180 feet. Nice name change there DT.:no:


----------



## coolbluestreak (Jun 27, 2011)

Pete tide is 180' long.


----------



## coolbluestreak (Jun 27, 2011)

Wow, call me a little slow. 
I guess I should refresh my phone before posting something.


----------



## below me (Jan 13, 2012)

clay-doh, did yall do any good?


----------



## Clay-Doh (Oct 2, 2007)

No, Marmidor only had a couple dives in since getting certified, and Gonzo dove years ago but hasn't been since 2005, and never off a boat or in the gulf, and both had brand new gear. 

So it was more a just get out and dive, let them get used to there gear and some experience. I had my gun with me but never loaded it. Just wanted to make sure everybody had a good and safe dive, and get my buddy Wade a few more dives under his belt so he'll soon be ready to slay some fish with me! 

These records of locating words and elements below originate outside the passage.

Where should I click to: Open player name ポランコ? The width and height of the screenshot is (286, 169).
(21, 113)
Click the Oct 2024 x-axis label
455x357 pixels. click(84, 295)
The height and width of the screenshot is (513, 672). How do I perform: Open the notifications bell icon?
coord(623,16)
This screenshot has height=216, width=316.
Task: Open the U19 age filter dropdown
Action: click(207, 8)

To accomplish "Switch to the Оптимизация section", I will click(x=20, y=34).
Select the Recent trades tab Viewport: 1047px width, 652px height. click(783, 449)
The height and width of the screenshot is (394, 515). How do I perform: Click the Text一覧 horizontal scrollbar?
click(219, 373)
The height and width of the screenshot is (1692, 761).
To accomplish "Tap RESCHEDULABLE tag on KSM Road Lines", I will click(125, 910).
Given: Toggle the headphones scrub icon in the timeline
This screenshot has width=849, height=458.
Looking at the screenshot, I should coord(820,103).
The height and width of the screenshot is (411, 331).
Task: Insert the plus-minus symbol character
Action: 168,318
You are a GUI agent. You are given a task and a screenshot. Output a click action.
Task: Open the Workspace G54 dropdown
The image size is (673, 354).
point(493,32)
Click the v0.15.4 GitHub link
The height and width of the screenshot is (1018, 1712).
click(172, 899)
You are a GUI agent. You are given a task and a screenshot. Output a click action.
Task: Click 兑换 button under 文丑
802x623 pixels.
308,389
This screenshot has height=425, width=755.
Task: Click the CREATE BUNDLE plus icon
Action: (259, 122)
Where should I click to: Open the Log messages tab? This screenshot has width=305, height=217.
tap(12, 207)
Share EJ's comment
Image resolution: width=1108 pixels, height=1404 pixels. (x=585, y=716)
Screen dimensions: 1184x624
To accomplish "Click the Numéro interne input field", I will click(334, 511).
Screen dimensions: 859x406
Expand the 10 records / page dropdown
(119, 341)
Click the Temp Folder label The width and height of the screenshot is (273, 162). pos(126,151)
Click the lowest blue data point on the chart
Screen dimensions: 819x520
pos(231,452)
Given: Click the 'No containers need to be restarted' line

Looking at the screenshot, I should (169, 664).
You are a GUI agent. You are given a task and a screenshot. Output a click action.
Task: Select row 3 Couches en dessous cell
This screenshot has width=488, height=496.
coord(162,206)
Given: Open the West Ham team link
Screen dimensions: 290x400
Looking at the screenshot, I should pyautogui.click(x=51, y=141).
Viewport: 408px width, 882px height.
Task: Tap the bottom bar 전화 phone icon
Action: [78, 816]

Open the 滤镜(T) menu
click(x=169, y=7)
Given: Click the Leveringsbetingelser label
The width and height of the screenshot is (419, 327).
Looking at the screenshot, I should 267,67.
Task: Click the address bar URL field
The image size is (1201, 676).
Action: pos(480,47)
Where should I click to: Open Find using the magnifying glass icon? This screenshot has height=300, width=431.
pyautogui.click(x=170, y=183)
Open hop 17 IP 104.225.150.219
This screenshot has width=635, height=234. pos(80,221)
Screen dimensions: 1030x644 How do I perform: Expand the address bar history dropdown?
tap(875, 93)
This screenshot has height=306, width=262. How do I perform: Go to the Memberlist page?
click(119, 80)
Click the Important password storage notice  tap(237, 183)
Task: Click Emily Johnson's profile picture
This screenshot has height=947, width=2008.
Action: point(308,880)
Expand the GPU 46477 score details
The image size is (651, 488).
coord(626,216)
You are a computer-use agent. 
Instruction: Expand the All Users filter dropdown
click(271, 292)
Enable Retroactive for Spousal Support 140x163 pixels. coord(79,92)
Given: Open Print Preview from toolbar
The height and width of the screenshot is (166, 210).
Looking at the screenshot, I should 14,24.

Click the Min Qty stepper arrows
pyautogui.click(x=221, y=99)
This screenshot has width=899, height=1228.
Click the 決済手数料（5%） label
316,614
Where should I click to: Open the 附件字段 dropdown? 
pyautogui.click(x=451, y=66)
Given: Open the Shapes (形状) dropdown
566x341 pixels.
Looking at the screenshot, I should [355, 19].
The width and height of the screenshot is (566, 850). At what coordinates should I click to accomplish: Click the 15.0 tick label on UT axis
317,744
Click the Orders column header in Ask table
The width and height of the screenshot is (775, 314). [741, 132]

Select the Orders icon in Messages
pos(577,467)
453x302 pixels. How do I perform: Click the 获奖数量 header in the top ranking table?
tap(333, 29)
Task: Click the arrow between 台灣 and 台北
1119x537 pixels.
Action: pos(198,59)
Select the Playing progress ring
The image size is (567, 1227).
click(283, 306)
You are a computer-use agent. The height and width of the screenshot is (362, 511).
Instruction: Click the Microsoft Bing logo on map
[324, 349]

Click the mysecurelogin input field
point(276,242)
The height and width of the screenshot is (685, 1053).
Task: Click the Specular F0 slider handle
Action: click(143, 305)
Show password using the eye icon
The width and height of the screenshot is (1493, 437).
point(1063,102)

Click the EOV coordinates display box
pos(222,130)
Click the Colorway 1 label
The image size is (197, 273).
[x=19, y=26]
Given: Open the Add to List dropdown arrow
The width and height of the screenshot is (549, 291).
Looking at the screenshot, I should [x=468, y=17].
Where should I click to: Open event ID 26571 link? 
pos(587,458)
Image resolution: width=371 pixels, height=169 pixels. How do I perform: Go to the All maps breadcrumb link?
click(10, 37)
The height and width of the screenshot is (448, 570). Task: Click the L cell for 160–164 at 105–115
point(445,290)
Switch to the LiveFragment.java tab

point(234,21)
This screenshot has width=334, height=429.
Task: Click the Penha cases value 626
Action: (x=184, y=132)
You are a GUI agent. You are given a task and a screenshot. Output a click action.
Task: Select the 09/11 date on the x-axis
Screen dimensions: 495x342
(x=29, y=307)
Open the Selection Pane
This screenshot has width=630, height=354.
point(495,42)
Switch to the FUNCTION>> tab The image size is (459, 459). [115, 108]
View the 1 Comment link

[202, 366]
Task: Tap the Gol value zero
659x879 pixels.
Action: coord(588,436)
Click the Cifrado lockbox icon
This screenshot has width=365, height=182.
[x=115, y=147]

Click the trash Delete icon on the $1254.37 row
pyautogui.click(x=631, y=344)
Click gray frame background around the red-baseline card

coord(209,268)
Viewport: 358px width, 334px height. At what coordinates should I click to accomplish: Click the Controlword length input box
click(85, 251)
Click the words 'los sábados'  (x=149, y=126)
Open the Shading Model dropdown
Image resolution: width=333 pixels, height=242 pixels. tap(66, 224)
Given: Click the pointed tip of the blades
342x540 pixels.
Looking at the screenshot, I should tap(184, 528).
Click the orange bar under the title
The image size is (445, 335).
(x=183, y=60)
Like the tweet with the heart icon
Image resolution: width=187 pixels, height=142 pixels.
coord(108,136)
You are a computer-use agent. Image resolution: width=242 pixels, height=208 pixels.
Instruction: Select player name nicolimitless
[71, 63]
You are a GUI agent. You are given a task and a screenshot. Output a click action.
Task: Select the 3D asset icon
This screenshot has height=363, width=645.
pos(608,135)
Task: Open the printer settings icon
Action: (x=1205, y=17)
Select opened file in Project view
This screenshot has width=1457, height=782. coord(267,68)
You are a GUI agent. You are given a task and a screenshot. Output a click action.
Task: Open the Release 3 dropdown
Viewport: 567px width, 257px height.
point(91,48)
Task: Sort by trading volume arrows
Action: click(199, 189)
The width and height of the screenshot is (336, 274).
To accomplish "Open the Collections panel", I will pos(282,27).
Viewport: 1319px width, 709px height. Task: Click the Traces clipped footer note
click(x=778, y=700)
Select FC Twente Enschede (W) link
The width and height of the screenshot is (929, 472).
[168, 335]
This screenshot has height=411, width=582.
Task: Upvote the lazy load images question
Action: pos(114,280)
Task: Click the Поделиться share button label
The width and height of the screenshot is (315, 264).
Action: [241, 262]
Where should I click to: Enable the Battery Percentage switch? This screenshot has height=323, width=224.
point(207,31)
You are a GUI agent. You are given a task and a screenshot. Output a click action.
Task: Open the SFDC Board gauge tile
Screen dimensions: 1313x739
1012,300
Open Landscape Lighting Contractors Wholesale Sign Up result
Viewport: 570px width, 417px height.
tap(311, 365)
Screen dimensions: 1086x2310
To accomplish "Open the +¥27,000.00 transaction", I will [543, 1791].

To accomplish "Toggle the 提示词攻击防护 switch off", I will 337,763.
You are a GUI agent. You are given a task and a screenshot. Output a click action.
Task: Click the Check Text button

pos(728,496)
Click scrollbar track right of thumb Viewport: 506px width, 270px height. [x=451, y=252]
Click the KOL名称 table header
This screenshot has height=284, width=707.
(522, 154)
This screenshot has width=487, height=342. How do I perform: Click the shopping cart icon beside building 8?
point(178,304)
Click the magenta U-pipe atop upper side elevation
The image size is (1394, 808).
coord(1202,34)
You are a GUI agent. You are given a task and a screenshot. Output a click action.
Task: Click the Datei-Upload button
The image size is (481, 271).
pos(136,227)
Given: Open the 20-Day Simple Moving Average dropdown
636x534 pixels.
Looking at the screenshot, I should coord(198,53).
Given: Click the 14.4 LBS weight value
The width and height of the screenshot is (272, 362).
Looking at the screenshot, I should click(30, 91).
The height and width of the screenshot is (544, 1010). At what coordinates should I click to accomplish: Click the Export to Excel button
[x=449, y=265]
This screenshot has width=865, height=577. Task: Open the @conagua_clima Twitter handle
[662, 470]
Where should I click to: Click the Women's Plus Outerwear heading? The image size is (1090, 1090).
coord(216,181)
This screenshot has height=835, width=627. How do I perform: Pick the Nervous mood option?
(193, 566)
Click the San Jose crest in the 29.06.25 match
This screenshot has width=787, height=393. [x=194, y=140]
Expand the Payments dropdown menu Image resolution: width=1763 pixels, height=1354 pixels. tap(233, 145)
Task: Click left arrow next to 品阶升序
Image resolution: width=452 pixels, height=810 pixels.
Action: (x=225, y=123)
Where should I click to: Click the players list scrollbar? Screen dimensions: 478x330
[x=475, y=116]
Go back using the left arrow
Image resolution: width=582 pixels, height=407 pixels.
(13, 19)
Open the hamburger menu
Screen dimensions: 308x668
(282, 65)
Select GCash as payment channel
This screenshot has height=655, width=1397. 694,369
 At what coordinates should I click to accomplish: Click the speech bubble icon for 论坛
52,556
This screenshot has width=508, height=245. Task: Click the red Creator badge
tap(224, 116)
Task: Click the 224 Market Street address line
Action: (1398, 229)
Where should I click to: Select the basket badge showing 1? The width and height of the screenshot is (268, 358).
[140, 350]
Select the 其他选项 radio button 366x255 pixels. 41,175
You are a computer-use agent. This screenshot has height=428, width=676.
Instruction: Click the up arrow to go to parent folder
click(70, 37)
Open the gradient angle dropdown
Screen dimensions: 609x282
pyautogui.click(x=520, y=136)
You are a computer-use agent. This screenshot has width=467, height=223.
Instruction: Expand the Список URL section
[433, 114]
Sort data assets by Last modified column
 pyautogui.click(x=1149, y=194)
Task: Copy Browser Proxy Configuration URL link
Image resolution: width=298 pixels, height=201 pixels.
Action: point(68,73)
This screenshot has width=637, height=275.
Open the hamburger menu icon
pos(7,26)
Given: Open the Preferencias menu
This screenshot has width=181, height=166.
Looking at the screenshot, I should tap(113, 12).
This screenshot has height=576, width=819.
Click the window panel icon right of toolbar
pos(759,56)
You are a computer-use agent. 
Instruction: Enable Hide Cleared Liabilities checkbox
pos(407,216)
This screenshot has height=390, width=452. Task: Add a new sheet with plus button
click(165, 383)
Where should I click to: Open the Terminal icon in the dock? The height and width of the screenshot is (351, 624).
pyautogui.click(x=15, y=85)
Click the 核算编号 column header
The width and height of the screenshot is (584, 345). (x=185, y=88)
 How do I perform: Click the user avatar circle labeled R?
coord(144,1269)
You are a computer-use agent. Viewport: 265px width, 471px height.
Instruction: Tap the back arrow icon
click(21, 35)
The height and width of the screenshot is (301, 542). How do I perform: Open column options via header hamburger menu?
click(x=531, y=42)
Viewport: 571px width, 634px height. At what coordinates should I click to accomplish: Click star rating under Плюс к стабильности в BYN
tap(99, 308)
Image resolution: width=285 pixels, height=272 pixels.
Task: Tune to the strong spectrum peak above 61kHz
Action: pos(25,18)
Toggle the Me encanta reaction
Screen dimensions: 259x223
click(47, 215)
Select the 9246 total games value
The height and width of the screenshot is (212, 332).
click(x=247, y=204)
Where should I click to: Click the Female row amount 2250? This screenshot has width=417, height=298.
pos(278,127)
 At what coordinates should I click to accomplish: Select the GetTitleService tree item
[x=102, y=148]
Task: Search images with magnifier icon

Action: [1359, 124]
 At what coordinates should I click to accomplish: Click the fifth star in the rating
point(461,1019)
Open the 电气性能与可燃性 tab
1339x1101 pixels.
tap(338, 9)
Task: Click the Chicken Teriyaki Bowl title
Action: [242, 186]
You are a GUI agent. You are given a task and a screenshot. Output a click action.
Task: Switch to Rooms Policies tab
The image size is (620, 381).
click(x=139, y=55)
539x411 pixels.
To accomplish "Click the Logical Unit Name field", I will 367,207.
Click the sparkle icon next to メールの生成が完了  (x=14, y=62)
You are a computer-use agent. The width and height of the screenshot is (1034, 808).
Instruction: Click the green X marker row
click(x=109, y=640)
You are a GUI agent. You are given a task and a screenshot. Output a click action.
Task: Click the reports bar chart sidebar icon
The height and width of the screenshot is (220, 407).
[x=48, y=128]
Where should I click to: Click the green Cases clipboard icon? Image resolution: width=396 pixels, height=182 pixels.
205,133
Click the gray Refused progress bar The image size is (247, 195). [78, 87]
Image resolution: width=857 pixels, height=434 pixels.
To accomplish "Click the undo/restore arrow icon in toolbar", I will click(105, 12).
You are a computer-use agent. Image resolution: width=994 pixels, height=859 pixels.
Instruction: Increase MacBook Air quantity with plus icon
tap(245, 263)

Was quite the break-in for them under absolutely terrible conditions, and even on a small spot we couldn't find the anchor rope, so they got a good break in on free accents, and long swims to the boat.

But we all made it, with all limbs attached.

I'm goin Thurs if the weather holds, hope the viz is better. Going to head out farther.


----------



## below me (Jan 13, 2012)

werd


----------



## marmidor (Mar 15, 2008)

Clay-Doh said:


> No, Marmidor only had a couple dives in since getting certified, and Gonzo dove years ago but hasn't been since 2005, and never off a boat or in the gulf, and both had brand new gear.
> 
> So it was more a just get out and dive, let them get used to there gear and some experience. I had my gun with me but never loaded it. Just wanted to make sure everybody had a good and safe dive, and get my buddy Wade a few more dives under his belt so he'll soon be ready to slay some fish with me!
> 
> ...


Thanks to you Clay! NEVER doubt Clays knowledge and skills of diving. Thanks for the help!


----------



## Clay-Doh (Oct 2, 2007)

Few more dives Wade, and that clean gun of yours will need to get banged up and bloody! I'll let you and Gonzo know how the viz is thurs and if it's decent a little farther out we should plan another one soon!


----------